The NFL Players Association's claim of collusion by league owners was rejected on Monday by Doty, who has previously sided with the players during more than two decades of judging NFL labor matters. The league lost enough key decisions under Doty's jurisdiction that it twice tried to have him removed from his role as the sport's legal referee, alleging impartiality.
But as Doty heard arguments in his Minneapolis federal courtroom in September, the league expressed no concern with the judge and confidence it would win this case. Doty even asked attorneys during the hearing if they had a problem with his presence in the process.
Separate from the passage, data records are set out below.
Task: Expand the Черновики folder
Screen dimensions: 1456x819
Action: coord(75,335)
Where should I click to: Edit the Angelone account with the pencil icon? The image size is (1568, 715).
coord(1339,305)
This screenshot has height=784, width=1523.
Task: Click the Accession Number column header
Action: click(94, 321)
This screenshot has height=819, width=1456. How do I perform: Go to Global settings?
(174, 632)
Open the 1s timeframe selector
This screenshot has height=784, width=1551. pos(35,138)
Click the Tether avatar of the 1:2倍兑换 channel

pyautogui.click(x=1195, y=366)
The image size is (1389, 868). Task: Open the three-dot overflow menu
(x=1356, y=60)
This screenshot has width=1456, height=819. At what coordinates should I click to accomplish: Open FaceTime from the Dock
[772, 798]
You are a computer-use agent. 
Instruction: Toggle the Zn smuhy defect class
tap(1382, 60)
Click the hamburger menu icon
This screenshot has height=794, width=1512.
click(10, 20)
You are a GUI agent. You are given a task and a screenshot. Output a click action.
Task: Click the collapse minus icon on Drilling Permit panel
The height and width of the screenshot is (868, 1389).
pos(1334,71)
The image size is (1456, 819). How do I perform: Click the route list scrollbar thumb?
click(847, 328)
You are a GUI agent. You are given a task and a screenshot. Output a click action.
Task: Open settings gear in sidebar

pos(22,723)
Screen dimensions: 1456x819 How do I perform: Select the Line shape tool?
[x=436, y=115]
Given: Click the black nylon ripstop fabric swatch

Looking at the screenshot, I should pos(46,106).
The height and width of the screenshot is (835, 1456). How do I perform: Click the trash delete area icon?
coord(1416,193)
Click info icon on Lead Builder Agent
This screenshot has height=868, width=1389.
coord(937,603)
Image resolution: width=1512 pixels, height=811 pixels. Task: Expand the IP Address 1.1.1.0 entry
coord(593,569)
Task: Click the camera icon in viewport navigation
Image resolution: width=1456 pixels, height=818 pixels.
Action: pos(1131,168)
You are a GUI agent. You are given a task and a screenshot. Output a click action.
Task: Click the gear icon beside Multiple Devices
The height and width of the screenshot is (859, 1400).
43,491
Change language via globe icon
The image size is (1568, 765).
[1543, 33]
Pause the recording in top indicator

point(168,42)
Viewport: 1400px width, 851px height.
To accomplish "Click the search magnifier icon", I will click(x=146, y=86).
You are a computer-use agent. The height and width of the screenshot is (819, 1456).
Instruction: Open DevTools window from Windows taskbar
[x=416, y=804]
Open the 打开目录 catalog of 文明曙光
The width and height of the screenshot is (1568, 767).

That faith was rewarded. NFL spokesman Greg Aielllo said Doty's decision ''speaks for itself.''
NFLPA spokesman George Atallah said the players respect Doty's order, but ''it does not mean that the owners didn't collude.'' Atallah said the union will ''pursue the facts and the law to protect players regardless of any outcome'' and said it will ''consider any and all other options in light of this decision.''
The players filed their lawsuit in May, claiming the NFL imposed a secret salary cap during the uncapped 2010 season that cost the players at least $1 billion. Four teams were punished for overspending and undermining competitive balance, with Dallas and Washington hit most severely with future-cap reductions. The union alleged owners conspired to set a covert cap to hold down salaries in 2010, but the league denied doing so.
The NFL also argued the collusion claim was a moot point, citing a clause in the current collective bargaining agreement in which the players relinquished the right to sue and all pending claims related to the 1993 Reggie White settlement were thrown out. They sought at least $4 billion in damages, but Doty wrote in his ruling that because the union ''released the claims it attempts to assert'' he is ''without jurisdiction'' to further enforce the White settlement. That's the class-action lawsuit that paved the way for the modern unrestricted free agency system and served as the backbone of the previous CBA.
Because Doty oversaw that case, he stayed in the role until the new CBA was reached in August 2011, trumping the prior agreement. But the players, in their collusion claim, asked to reopen the White settlement because their allegation stemmed from 2010, before the lockout.
In March 2011, Doty issued a key order favoring the players in a dispute over $4 billion in television revenue they contended the league held back to survive a long lockout. The claim was ultimately resolved as part of the new CBA.
Doty also ruled in 2008 that Michael Vick could keep more than $16 million in signing bonus money that the Atlanta Falcons sought to recover after the quarterback pleaded guilty to dogfighting charges.